Thursday, August 16, 2012

Confirmed: Ecuador grants Julian Assange asylum in dramatic standoff

Confirmed: Ecuador grants Julian Assange asylum in dramatic standoff: Ecuador has granted political asylum to WikiLeaks founder Julian Assange. The decision comes almost two months after the world-famous whistleblower came to the country’s embassy in London seeking protection.

“We have decided to grant political asylum to Mr. Assange,” said Ecuadorian Foreign Minister Ricardo Patino. “We believe that his fears are legitimate and there are the threats that he could face political persecution.”

The announcement was met with celebrations outside the Ecuadorian embassy as the WikiLeaks founder's supporters began chanting "Hands off Ecuador" and "Assange freedom fighter."

Patino admitted that Julian Assange’s rights are endangered, as he is at high risk of extradition from Sweden to the US. Moreover, Assange’s home country will not provide him with adequate legal protection, he said.

“We think [Assange’s] extradition is viable to a country outside the EU,” Patino said at a press conference at the Ecuadorian Foreign Ministry. “If this happens, he will not get a fair trial and his rights won’t be respected. Most probably he will face a military court in the US.”

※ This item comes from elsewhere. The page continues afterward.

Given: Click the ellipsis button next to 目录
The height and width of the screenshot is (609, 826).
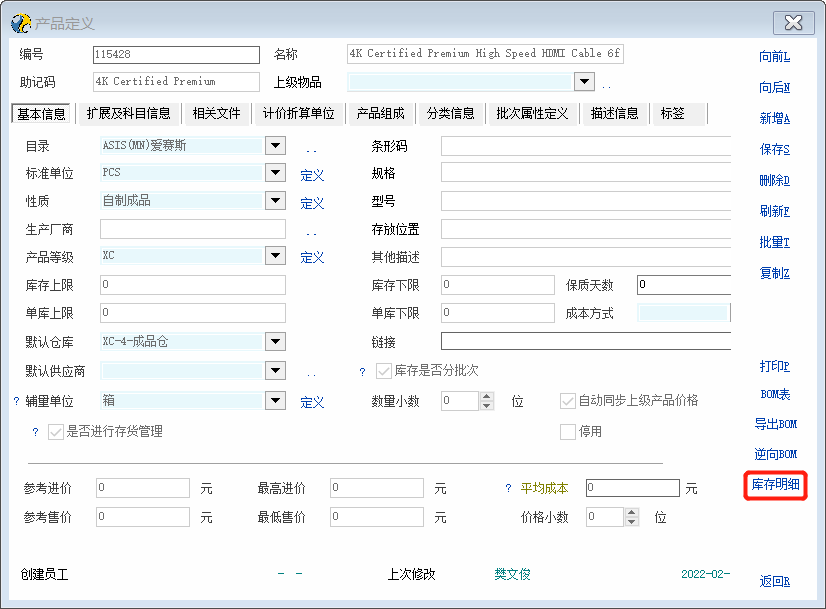Looking at the screenshot, I should click(311, 147).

”Ecuador has confirmed Assange does not have enough protection from Australia where he holds citizenship,” Patino said.

Patino also reiterated Ecuador's offer to allow Sweden to interview Assange in their embassy in London, which was turned down. Stockholm would neither guarantee that the WikiLeaks founder would not be extradited again once he is on Swedish soil.

“We trust that that the UK will offer as soon as possible the guarantee for the safe passage of asylum for Mr Assange and they will respect those international agreements they have signed in the past,” he concluded.

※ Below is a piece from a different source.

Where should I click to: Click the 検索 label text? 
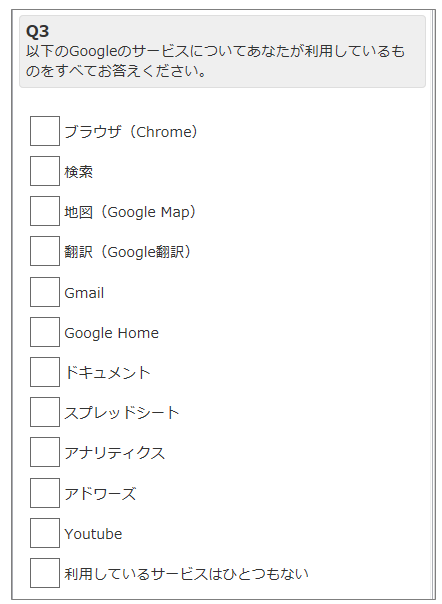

The UK Foreign Office says it is “disappointed” with Ecuador's decision, but says it does not affect Britain's legal obligation to extradite the WikiLeaks founder to Sweden.

"We remain committed to a negotiated solution that allows us to carry out our obligations under the Extradition Act," read the FCO's Twitter following Patino's statement. "Under our law, with Mr Assange having exhausted all options of appeal UK authorities are under binding obligation to extradite him to Sweden. We shall carry out that obligation."

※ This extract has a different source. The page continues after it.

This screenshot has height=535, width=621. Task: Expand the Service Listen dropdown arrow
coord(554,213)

Earlier in the day, the British government has stated is has absolutely no intention of letting Assange reach the South American country. The UK said that it will do everything in its power to block Assange’s passage to Ecuador.

UK authorities sparked a scandal when they announced they were prepared to raid the Ecuadorian embassy in London in order to apprehend Assange, effectively revoking the embassy’s diplomatic immunity.

In the first part of his speech, Ricardo Patino extensively reprimanded the approach saying that such an act would be interpreted as “hostile and intolerable,” and an attack on Ecuador’s sovereignty that would provoke a dramatic diplomatic response.

""I will hit you hard, but if you behave I might not," the Ecuadorian foreign minister said reminding that UN and Vienna Conventions prohibit violating diplomatic space.